* **The task**
Take the entries that follow and write each one out exactly.

* **Records supplied**
┄┄┄┄┄┄┄┄┄┄
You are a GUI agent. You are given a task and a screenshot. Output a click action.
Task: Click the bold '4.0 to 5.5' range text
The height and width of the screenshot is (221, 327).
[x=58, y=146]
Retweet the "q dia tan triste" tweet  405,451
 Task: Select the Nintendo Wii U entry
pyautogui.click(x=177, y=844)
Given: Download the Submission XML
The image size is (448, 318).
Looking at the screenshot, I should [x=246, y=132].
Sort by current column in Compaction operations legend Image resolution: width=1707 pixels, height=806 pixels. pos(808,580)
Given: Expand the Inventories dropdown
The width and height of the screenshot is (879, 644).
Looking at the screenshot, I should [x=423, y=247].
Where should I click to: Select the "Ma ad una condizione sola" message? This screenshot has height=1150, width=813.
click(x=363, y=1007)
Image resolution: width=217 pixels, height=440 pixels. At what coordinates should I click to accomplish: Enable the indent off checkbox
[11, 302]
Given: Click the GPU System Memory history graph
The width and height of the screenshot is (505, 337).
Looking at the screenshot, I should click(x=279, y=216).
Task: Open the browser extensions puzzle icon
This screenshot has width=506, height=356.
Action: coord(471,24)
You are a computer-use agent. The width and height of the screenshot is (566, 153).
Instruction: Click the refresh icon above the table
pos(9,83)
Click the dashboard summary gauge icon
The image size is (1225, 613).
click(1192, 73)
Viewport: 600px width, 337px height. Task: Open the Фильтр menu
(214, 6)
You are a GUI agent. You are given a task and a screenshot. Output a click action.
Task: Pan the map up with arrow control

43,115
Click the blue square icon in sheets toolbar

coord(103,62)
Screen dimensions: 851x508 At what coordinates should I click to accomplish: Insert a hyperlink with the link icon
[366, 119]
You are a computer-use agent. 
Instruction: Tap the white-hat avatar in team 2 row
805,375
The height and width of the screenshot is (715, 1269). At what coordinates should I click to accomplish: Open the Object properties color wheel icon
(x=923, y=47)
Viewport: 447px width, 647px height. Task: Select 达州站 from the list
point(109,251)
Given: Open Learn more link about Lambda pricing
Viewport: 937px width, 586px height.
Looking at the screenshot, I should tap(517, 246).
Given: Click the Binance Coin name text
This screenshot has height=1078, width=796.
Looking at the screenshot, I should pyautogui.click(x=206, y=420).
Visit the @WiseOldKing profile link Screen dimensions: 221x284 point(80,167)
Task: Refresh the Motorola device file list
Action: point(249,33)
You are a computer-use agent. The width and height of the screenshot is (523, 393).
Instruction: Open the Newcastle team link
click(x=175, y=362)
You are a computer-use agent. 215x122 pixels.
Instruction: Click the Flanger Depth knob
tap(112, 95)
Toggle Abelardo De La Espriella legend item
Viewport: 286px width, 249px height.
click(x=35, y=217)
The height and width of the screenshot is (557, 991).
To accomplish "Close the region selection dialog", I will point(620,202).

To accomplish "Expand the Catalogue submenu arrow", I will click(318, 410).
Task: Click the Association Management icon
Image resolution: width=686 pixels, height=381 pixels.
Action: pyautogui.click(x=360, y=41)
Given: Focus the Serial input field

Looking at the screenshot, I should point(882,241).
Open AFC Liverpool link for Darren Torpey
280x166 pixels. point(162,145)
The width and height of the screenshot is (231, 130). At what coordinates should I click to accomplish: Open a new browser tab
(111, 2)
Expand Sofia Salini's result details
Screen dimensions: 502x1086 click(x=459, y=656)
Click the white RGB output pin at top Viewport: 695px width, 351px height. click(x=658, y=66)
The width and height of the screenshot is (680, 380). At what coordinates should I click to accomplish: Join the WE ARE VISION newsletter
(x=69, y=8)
┄┄┄┄┄┄┄┄┄┄
* **Result for this exercise**
You are a GUI agent. You are given a task and a screenshot. Output a click action.
Task: Click the bold '4.0 to 5.5' range text
The height and width of the screenshot is (221, 327).
[x=58, y=146]
Retweet the "q dia tan triste" tweet  405,451
 Task: Select the Nintendo Wii U entry
pyautogui.click(x=177, y=844)
Given: Download the Submission XML
The image size is (448, 318).
Looking at the screenshot, I should [x=246, y=132].
Sort by current column in Compaction operations legend Image resolution: width=1707 pixels, height=806 pixels. pos(808,580)
Given: Expand the Inventories dropdown
The width and height of the screenshot is (879, 644).
Looking at the screenshot, I should [x=423, y=247].
Where should I click to: Select the "Ma ad una condizione sola" message? This screenshot has height=1150, width=813.
click(x=363, y=1007)
Image resolution: width=217 pixels, height=440 pixels. At what coordinates should I click to accomplish: Enable the indent off checkbox
[11, 302]
Given: Click the GPU System Memory history graph
The width and height of the screenshot is (505, 337).
Looking at the screenshot, I should click(x=279, y=216).
Task: Open the browser extensions puzzle icon
This screenshot has width=506, height=356.
Action: coord(471,24)
You are a computer-use agent. The width and height of the screenshot is (566, 153).
Instruction: Click the refresh icon above the table
pos(9,83)
Click the dashboard summary gauge icon
The image size is (1225, 613).
click(1192, 73)
Viewport: 600px width, 337px height. Task: Open the Фильтр menu
(214, 6)
You are a GUI agent. You are given a task and a screenshot. Output a click action.
Task: Pan the map up with arrow control

43,115
Click the blue square icon in sheets toolbar

coord(103,62)
Screen dimensions: 851x508 At what coordinates should I click to accomplish: Insert a hyperlink with the link icon
[366, 119]
You are a computer-use agent. 
Instruction: Tap the white-hat avatar in team 2 row
805,375
The height and width of the screenshot is (715, 1269). At what coordinates should I click to accomplish: Open the Object properties color wheel icon
(x=923, y=47)
Viewport: 447px width, 647px height. Task: Select 达州站 from the list
point(109,251)
Given: Open Learn more link about Lambda pricing
Viewport: 937px width, 586px height.
Looking at the screenshot, I should tap(517, 246).
Given: Click the Binance Coin name text
This screenshot has height=1078, width=796.
Looking at the screenshot, I should pyautogui.click(x=206, y=420).
Visit the @WiseOldKing profile link Screen dimensions: 221x284 point(80,167)
Task: Refresh the Motorola device file list
Action: point(249,33)
You are a computer-use agent. The width and height of the screenshot is (523, 393).
Instruction: Open the Newcastle team link
click(x=175, y=362)
You are a computer-use agent. 215x122 pixels.
Instruction: Click the Flanger Depth knob
tap(112, 95)
Toggle Abelardo De La Espriella legend item
Viewport: 286px width, 249px height.
click(x=35, y=217)
The height and width of the screenshot is (557, 991).
To accomplish "Close the region selection dialog", I will point(620,202).

To accomplish "Expand the Catalogue submenu arrow", I will click(318, 410).
Task: Click the Association Management icon
Image resolution: width=686 pixels, height=381 pixels.
Action: pyautogui.click(x=360, y=41)
Given: Focus the Serial input field

Looking at the screenshot, I should point(882,241).
Open AFC Liverpool link for Darren Torpey
280x166 pixels. point(162,145)
The width and height of the screenshot is (231, 130). At what coordinates should I click to accomplish: Open a new browser tab
(111, 2)
Expand Sofia Salini's result details
Screen dimensions: 502x1086 click(x=459, y=656)
Click the white RGB output pin at top Viewport: 695px width, 351px height. click(x=658, y=66)
The width and height of the screenshot is (680, 380). At what coordinates should I click to accomplish: Join the WE ARE VISION newsletter
(x=69, y=8)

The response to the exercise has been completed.